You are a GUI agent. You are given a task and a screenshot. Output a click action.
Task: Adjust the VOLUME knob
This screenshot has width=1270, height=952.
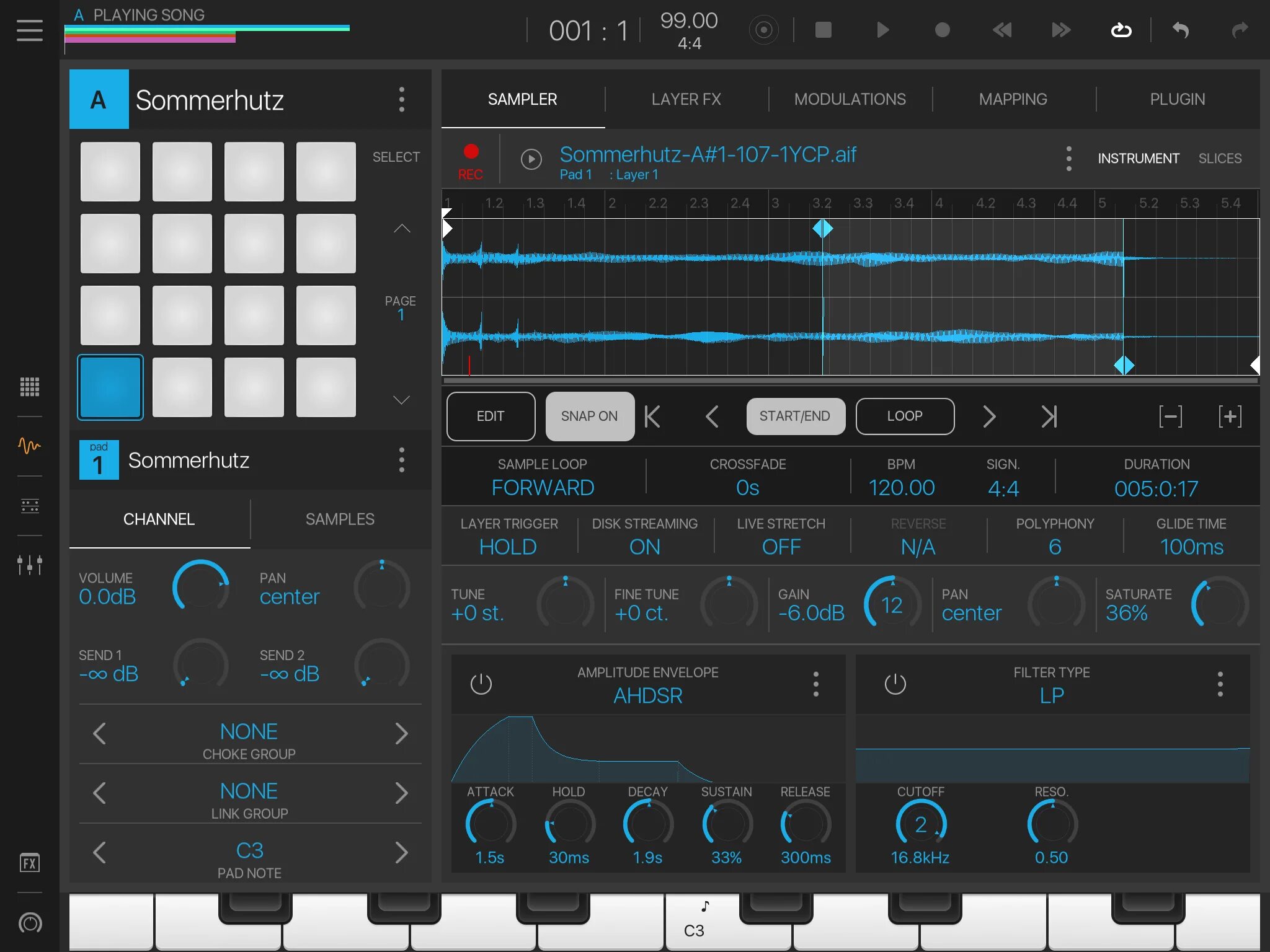[200, 586]
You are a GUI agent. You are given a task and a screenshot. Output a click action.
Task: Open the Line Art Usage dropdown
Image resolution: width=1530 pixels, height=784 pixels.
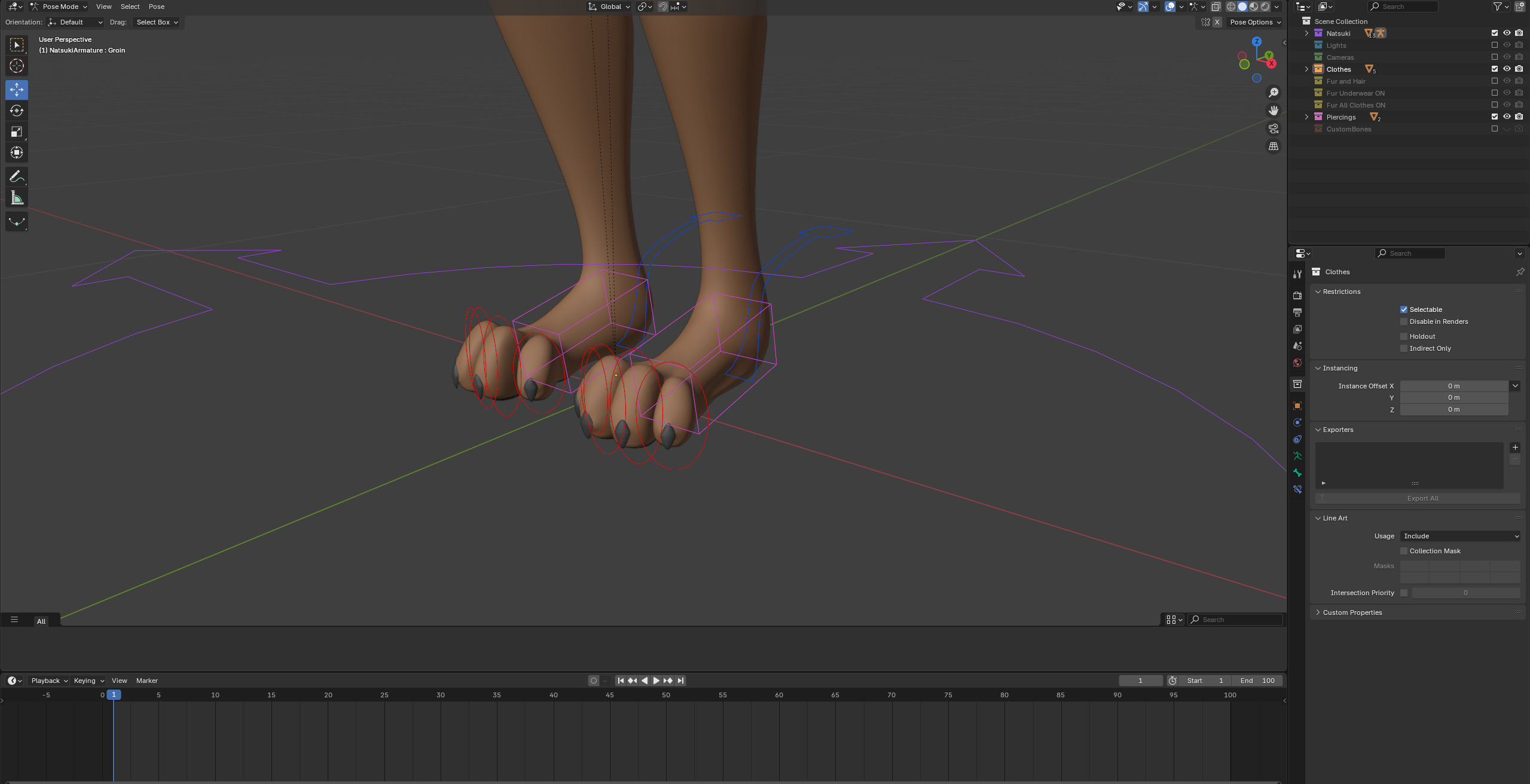pyautogui.click(x=1459, y=536)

TASK ITEM:
Reproduce each entry word for word and cut the images.

OUTPUT FOR THIS TASK:
You are a GUI agent. You are given a task and a screenshot. Output a click action.
Task: Adjust the VOLUME knob
This screenshot has width=1270, height=952.
[200, 586]
You are a GUI agent. You are given a task and a screenshot. Output a click action.
Task: Open the Line Art Usage dropdown
Image resolution: width=1530 pixels, height=784 pixels.
pyautogui.click(x=1459, y=536)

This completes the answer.